Tasting Beer: An Insider's Guide to the World's Greatest Drink
by Randy Mosher
A Well-Brewed Book with a Good Head
A review by Doug Brown
I like beer. Ales in particular, and hoppy ales in very particular. Russian River Brewing's Pliny the Elder (and the rarer Pliny the Younger) are heaven in a glass to me. Several of my friends brew at home, but I'm a mere appreciator of the results of brewing. In general, though, I'm not a fan of beer books. They tend to be either mostly about homebrewing or encyclopedias of beer brands which are out of date as soon as they hit the shelves. But, in the gift shop of Stone Brewing in San Diego where we had gone for lunch and a pint, a homebrewer friend of mine picked up a copy of Tasting Beer and started flipping through it. He grabbed another one and handed it to me, saying simply, "This is really good." Indeed it is. If you enjoy a well-crafted pint and are looking for a general overview on beer and its appreciation, here's your book.
Tasting Beer begins with a historical overview of beer and then moves on to the sensory experience. Mosher covers olfactory and taste perception well, including a welcome debunking of the old "flavor zones of the tongue" myth. This is followed by a chapter on brewing, with sensory sidebars explaining which aromas are results of various steps (or mis-steps) in the brewing process. For instance, a cheesy aroma often discloses the presence of isovaleric acid ("Appropriateness: never"), which results from "Formation of organic acids during improper storage of hops. Also may be one of many aromas of a bacterial infection." Good one to remember.
The next chapter starts off with specific gravity and its relation to alcohol content. As a number, specific gravity tells how much denser the wort is from water, and it is often given on craft-beer labels. As Mosher puts it,
Gravity is a rough measure of the amount of alcohol that may end up in the finished beer. A good rule of thumb is that a 1.050 beer will be in the neighborhood of 5 percent; a 1.060 beer will be around 6 percent, and so on. However, this is a very rough measure.
Mosher follows this with a detailed analysis of beer color, including helpful color scales and charts of color ranges of various beer styles.
Presentation gets a chapter, from kegs to casks to all of the different glass types. Mosher presents a nice two-page spread of the various glass types, along with their strengths and weaknesses, and which beers are best presented in which glass. Sadly, he has little good to say about the Shaker Pint Glass (the typical American pint glass). More preferable is a glass with an inward taper near the top to collect aroma. Presentation is followed by the most tummy-rumbling chapter: "Beer and Food." Various taste interactions and pairings are discussed, along with many recommendations. Beer and cheese pairings get a couple of pages; cheese isn't just for wine any more. Mosher says stouts in general go well with aged Gouda, though a specific suggested Northwest pairing is Rogue Shakespeare Stout with Rogue Creamery's Smoky Blue cheese.

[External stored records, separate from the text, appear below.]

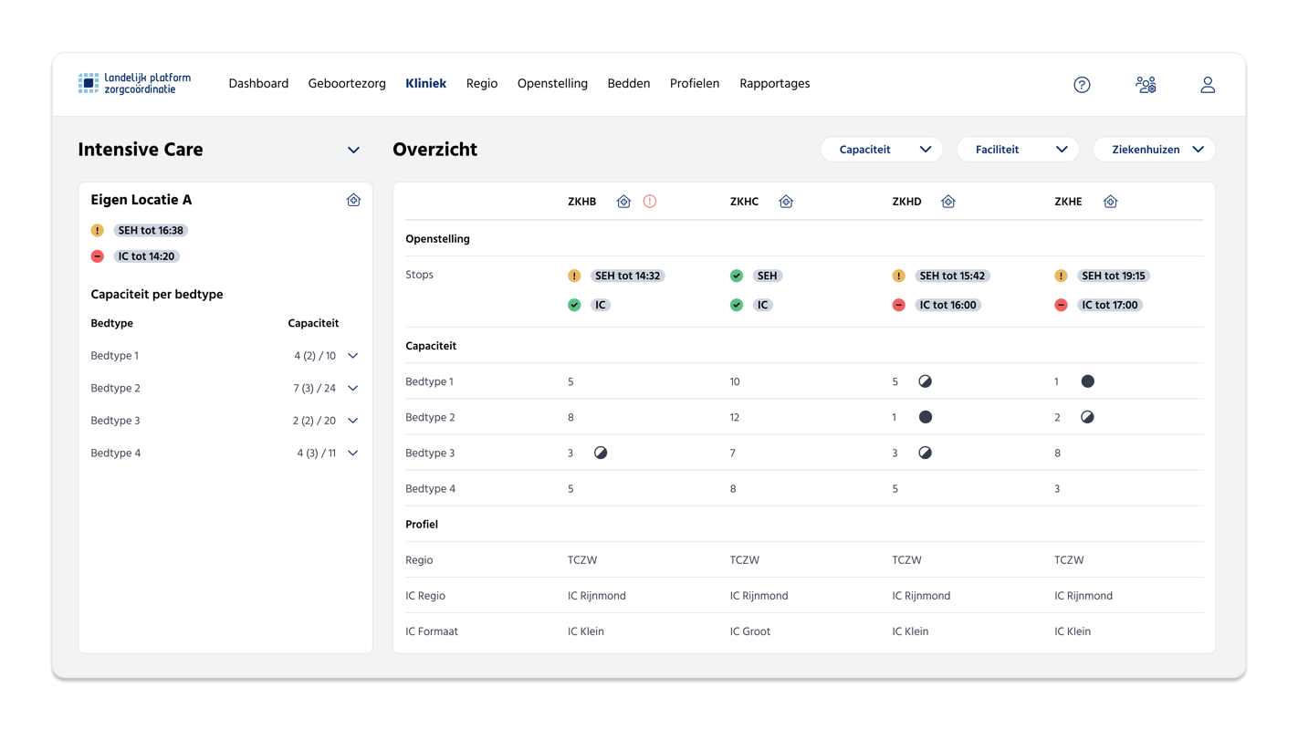Open the Capaciteit filter dropdown
The height and width of the screenshot is (730, 1298).
pos(881,150)
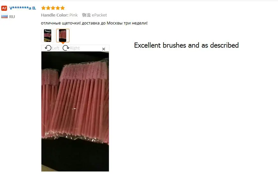Image resolution: width=278 pixels, height=174 pixels.
Task: Close the enlarged photo viewer
Action: click(104, 49)
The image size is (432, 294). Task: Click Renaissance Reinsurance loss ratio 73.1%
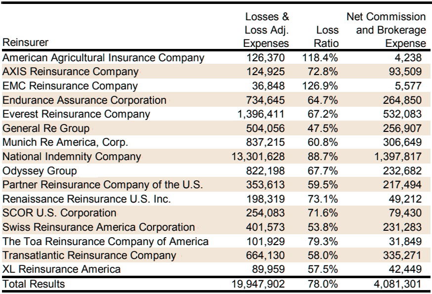coord(323,199)
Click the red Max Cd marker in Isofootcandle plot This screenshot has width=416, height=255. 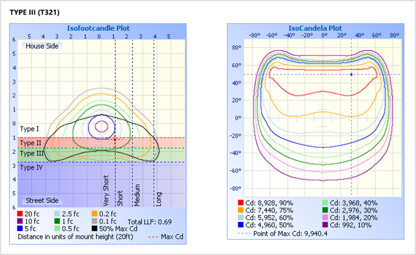point(115,139)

Much of the remainder of the book covers various beers styles, their histories, and their characteristics. For each style, there are recommended food pairings and several recommended examples. Flavor, aroma, and balance get their own headings, as well as technical characteristics like gravity range, alcohol range, color, and bitterness.
Tasting Beer is presented in an easy-on-the-eyes layout that encourages "open anywhere" dips, as well as more lengthy reading sessions. Plentiful sidebars present useful takeaway information that are enhancements rather than repetitions of the text. Beer quotes and lyrics from history are sprinkled throughout. The photos and illustrations are clear, engaging, and demonstrative. In short, this is just about the best book I've seen on the enjoyment of beer. It isn't intended to be an encyclopedic guide to every ale and beer; that's what RateBeer.com and BeerAdvocate.com are for. Tasting Beer is about just that: how to taste beer with your eyes, nose, mouth, and brain. Highly recommended to my fellow quaffers out there.